We revisit the examples from §3 to illustrate that loLRA forbids those outcomes. In following discussions, shaded portions of the diagram for each thread correspond to its option lists. We write  $o_{x,v}$  to represent a read option o with loc(o) = x and val(o) = v.

Example 2. Recall the execution graph of MP from §3 (see Figure 4). Since no step in loLRA can introduce a write option, we observe the following facts about the option lists  $L_0 \in \mathcal{B}_0(T_1)$  and  $L'_0 \in \mathcal{B}_0(T_2)$  where  $\mathcal{B}_0$  may lead to the annotated program state (a = 1 and b = 0) using a trace in which  $L_0$  and  $L'_0$  are not discarded by a LOWER step:

- 1.  $L_0$  contains  $O_{\mathbb{W}}(\mathbf{x}) \cdot O_{\mathbb{W}}(\mathbf{x}) \cdot O_{\mathbb{W}}(\mathbf{y})$  as a sub-list to enable  $\mathbb{W}(\mathbf{x}, 0)$ ,  $\mathbb{W}(\mathbf{x}, 1)$ , and  $\mathbb{W}(\mathbf{y}, 1)$  in  $\mathbb{T}_1$ .
- 2. For the reads R(y, 1) and R(x, 0) to happen the corresponding writes W(y, 1) and W(x, 0) need to insert read options  $o_{y,1}$  and  $o_{x,0}$  at these locations (see READ step).
- 3.  $L'_0$  contains  $O_{\mathbb{W}}(y)$  followed by  $O_{\mathbb{W}}(x)$  to enable future insertions of read options  $o_{y,1}$  and  $o_{x,0}$  by the writes  $\mathbb{W}(y,1)$  and  $\mathbb{W}(x,0)$  respectively (see condition 2 of WRITE step).

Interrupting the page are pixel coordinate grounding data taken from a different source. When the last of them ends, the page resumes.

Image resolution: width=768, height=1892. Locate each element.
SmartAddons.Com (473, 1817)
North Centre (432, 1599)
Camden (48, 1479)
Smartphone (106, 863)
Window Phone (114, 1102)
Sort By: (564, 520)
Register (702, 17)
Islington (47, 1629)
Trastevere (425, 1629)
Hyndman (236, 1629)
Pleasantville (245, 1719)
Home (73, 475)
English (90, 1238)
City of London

Starting in the state  $\mathcal{B}_0$  (1(a) in Figure 4), one can reach state 3(a) through state 2(a) in two successive steps corresponding to execution of the first two writes,  $\mathbb{W}(\mathbf{x},0)$  and  $\mathbb{W}(\mathbf{x},1)$  of  $\mathbb{T}_1$ , where the first write  $\mathbb{W}(\mathbf{x},0)$  replaces  $\mathbb{O}_{\mathbb{W}}(\mathbf{x})$  in the option list of  $\mathbb{T}_2$  with a read option  $o_{\mathbf{x},0}$  resulting in  $L' = L'_0[\mathbb{O}_{\mathbb{W}}(\mathbf{x}) \mapsto o_{\mathbf{x},0}]$ .



Fig. 5. loLRA transitions for Oscillation 1 and Oscillation 2 (Example 3).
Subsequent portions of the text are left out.